The two principal themes of the film: 1) community - finding one's identity by belonging to a larger group and 2) inter-dependence specifically in terms of a Green-focused life of balance; are not actually against Christian teaching, but in fact can be understood as fundamental Christian teachings and even key aspects of the meaning underneath the story of Christmas.

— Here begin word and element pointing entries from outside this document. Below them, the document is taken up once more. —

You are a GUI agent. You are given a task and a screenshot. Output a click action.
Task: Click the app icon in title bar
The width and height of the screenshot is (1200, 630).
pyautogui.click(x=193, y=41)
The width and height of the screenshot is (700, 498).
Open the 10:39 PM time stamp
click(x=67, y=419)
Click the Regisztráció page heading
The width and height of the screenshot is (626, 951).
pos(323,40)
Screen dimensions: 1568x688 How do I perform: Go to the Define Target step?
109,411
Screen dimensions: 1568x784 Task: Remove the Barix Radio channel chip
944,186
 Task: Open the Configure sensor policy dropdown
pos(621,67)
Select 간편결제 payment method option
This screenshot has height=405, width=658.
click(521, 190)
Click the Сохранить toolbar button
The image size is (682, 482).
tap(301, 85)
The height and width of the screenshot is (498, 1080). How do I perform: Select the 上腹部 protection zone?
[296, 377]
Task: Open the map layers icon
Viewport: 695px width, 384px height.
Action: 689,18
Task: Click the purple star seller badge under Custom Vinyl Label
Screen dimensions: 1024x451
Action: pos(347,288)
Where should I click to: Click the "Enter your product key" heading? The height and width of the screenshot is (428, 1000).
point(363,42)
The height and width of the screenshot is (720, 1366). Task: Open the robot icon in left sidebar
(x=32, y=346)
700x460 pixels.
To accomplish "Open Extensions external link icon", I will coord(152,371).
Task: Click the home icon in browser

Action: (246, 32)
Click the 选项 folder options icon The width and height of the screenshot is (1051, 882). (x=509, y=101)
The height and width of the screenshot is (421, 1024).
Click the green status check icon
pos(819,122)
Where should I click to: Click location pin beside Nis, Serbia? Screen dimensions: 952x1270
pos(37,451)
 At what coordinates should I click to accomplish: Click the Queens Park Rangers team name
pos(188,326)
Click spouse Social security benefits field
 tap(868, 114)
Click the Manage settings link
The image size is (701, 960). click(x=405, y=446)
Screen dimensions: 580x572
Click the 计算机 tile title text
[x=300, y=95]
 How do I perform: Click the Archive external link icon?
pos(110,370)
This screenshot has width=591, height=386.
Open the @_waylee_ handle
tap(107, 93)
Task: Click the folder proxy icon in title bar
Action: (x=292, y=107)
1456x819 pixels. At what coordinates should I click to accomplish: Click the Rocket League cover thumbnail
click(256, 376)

Jesus is born to a poor girl, nobody special, from a nothing special town, in a hovel fit, according to human standards, only for animals. The Divine One becomes Human not in a palace, not in a castle, not in the senate, not at an university. The Creator of Life becomes re-presents itself in human terms not as an emperor, king, queen, president, general or prime minister. But as an everyday person, born among the poor, recognized by the shepherds, the poorest of the poor. His identity comes not so much from what he does as who is in relationship with God, just as Christian identity isn't so much a question of personal piety, individual career choice or activism, but rather the fact that we belong to a body, a community, something bigger than us [the is the essence of the church or ekklesia: a community called out]. God becomes like us, a theologian wrote, so that we might in turn become like God. God by becoming human [the doctrine of the incarnation] chooses interdependence, redefining omnipotence as the power to not dominate but to live together, not to monopolize but to live in mutuality, to not dictate but to invite us - and all of creation - to become participants in God's deepest desires for the universe.
That's the shockingly unfamiliar message of what's become all too familiar Christmas. One that is good news in the shattered dreams of Cophenagen and that can be articulated to those who've worn the 3-D glasses required to experience Avatar. Whereas in the myth of Pandora's Box opening it led to destruction and woe, daring to open the theological Pandora's Box posed by the philosophical musings of the movie Avatar can lead to dialogue and deeper understanding.